如何冻结设备特定的已保存模型?

How to freeze a device specific saved model?

我需要冻结保存的模型以提供服务,但一些保存的模型是特定于设备的,如何解决这个问题?

with tf.Session(config=tf.ConfigProto(allow_soft_placement=True)) as sess:
    sess.run(tf.tables_initializer())

    tf.saved_model.loader.load(sess, [tag_constants.SERVING], saved_model_dir)
    inference_graph_def=tf.get_default_graph().as_graph_def()
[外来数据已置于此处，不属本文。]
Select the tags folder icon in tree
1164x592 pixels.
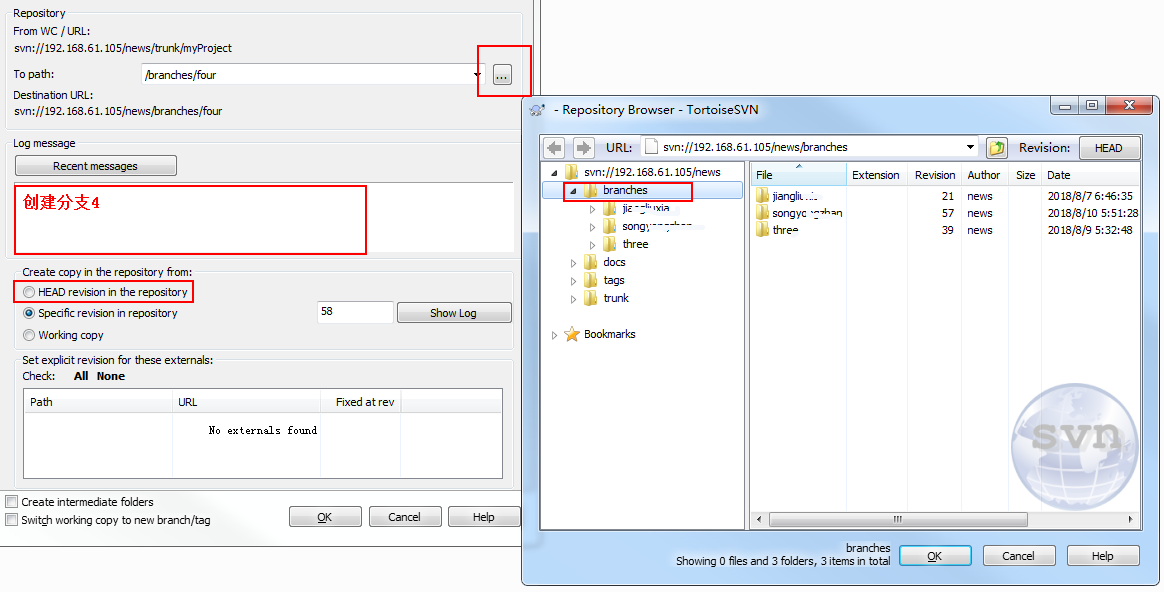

    for node in inference_graph_def.node:
        node.device = ''

    frozen_graph_path = os.path.join(frozen_dir, 'frozen_inference_graph.pb')
    output_keys = ['ToInt64', 'ToInt32', 'while/Exit_5']
    output_node_names = ','.join(["%s/%s" % ('NmtModel', output_key) for output_key in output_keys])
    _ = freeze_graph.freeze_graph(
            input_graph=inference_graph_def,
            input_saver=None,
            input_binary=True,
            input_saved_model_dir=saved_model_dir,
            input_checkpoint=None,
            output_node_names=output_node_names,
            restore_op_name=None,
            filename_tensor_name=None,
            output_graph=frozen_graph_path,
            clear_devices=True,
            initializer_nodes='')
    logging.info("export frozen_inference_graph.pb success!!!")
Cannot assign a device for operation NmtModel/transpose/Rank: Operation was explicitly assigned to /device:GPU:4 but available devices are [ /job:localhost/replica:0/task:0/device:CPU:0, /job:localhost/replica:0/task:0/device:GPU:0, /job:localhost/replica:0/task:0/device:GPU:1, /job:localhost/replica:0/task:0/device:XLA_CPU:0, /job:localhost/replica:0/task:0/device:XLA_GPU:0 ]. Make sure the device specification refers to a valid device.
     [[node NmtModel/transpose/Rank (defined at /home/yongxian.zyx/alitranx4Corp/mtprime/transformer_sync/saved_model2frozen.py:16)  = Rank[T=DT_INT64, _device="/device:GPU:4"](NmtModel/Placeholder)]]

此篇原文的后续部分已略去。